On the Hop.. Rabbits are the third most popular pet in the UK, but despite this, they are also one of the most abused and neglected. Every year, there are thousands of rabbits abandoned in rescue centres around the country due to the misconception they are cheap and easy to look after.
Rabbits can make wonderful companions. They are inquisitive, playful and as many of the bunny owners at my practice will agree, they have bags of personality. However, don't be fooled that they are a low maintenance pet to have. Before considering buying a bunny, here are a few things to consider. But they only cost a tenner!
Although relatively cheap to purchase, rabbits need to have the right housing, neutered, vaccinated and like any other pet, will likely require veterinary treatment at some point during their lives. A rabbit can live up to 12 years and it is estimated the costs of looking after a pair of rabbits over their lifetime can cost up to £10,000.
A Hutch Is Not Enough.... Rabbits in the wild can cover over the size of 30 tennis courts foraging and exploring. They are incredibly curious animals who need stimulation and movement in order to live a happy life. The Victorians began the trend to keep rabbits in small hutches for meat and this idea stuck. Often, the hutches you will see in some pet shops do not offer more than the minimum legal requirements for laboratory animals by the Home Office. These small hutches are inadequate for the wellbeing of our rabbits and should be avoided. At the very least, rabbits should have at least 10ft by 6ft and access to a living area.
Two's Company Rabbits are incredibly social animals- in the wild they live in large groups. Not only do they need companionship for survival and warmth, it has been shown that rabbits value company as much as food. Without a friend, they can suffer from chronic stress and anxiety which lead to serious health problems.
Rabbits are also prey animals which means when they are picked up, can react fearfully and can bite and scratch- they are not good pets for children. It takes a tremendous amount of time and patience to socialise a rabbit and children will often get bored, leading to a neglected bunny stuck in a small hutch, inadequate for its needs.
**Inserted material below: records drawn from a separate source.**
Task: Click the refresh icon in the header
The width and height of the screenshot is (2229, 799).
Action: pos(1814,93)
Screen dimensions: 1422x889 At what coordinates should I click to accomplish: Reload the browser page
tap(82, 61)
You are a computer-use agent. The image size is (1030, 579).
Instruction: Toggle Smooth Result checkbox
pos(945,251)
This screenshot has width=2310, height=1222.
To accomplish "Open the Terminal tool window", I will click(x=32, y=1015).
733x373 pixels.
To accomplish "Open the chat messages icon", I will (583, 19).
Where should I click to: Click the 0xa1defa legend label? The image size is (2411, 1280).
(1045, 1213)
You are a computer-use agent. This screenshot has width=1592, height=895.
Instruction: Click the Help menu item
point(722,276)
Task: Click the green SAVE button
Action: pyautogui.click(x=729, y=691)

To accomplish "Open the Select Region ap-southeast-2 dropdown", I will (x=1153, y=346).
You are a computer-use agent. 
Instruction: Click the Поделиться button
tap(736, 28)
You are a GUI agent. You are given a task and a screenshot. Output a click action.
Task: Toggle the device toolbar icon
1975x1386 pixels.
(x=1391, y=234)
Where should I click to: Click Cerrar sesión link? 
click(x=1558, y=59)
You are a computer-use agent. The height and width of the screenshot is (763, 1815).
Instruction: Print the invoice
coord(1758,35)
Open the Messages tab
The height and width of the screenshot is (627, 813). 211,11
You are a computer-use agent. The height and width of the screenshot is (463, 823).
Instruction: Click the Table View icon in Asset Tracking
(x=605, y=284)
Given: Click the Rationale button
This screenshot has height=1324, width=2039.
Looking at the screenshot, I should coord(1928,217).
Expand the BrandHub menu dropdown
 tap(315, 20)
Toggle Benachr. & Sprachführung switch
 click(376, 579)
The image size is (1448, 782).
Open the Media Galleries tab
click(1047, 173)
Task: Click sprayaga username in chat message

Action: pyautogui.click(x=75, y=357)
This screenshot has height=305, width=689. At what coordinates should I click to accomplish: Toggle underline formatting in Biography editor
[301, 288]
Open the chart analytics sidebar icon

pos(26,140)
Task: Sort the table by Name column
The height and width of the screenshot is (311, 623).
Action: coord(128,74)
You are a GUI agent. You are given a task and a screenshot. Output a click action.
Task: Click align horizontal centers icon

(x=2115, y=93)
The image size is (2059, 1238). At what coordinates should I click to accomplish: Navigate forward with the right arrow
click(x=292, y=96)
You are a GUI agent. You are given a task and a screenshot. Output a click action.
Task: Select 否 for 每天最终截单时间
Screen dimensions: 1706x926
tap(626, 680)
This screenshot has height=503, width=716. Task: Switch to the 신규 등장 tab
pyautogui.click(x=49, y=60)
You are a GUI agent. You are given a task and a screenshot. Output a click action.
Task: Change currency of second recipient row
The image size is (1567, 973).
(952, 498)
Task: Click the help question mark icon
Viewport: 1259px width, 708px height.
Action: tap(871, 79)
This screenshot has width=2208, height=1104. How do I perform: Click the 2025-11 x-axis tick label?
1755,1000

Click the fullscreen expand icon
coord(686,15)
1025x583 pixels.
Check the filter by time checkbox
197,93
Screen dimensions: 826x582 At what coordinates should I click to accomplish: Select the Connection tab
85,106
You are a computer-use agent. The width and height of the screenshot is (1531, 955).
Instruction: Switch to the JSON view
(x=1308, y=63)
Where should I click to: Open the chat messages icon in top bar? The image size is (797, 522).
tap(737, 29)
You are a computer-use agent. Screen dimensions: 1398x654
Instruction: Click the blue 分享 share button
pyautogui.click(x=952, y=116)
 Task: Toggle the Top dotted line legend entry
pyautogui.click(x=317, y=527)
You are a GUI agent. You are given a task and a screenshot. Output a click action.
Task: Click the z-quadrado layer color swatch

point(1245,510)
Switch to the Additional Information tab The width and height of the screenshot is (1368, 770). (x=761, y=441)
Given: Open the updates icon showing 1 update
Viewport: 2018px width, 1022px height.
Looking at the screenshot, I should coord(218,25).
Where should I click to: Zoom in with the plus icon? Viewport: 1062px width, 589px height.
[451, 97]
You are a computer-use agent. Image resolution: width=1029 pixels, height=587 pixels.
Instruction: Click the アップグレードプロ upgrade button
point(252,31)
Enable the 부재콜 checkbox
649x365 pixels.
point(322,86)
I hope I've given you a few things to think about before getting a rabbit. Your vet will be delighted to talk to you to help you make a decision about whether a bunny is right for you as we all strive to reduce the number of neglected bunnies forgotten in a hutch at the bottom of the garden. The Rabbit Welfare Association and Fund ( RWAF) is a great organisation and online resource for all things rabbit related. Your veterinary practice can become a member of the RWAF to ensure gold standards of care for your rabbit.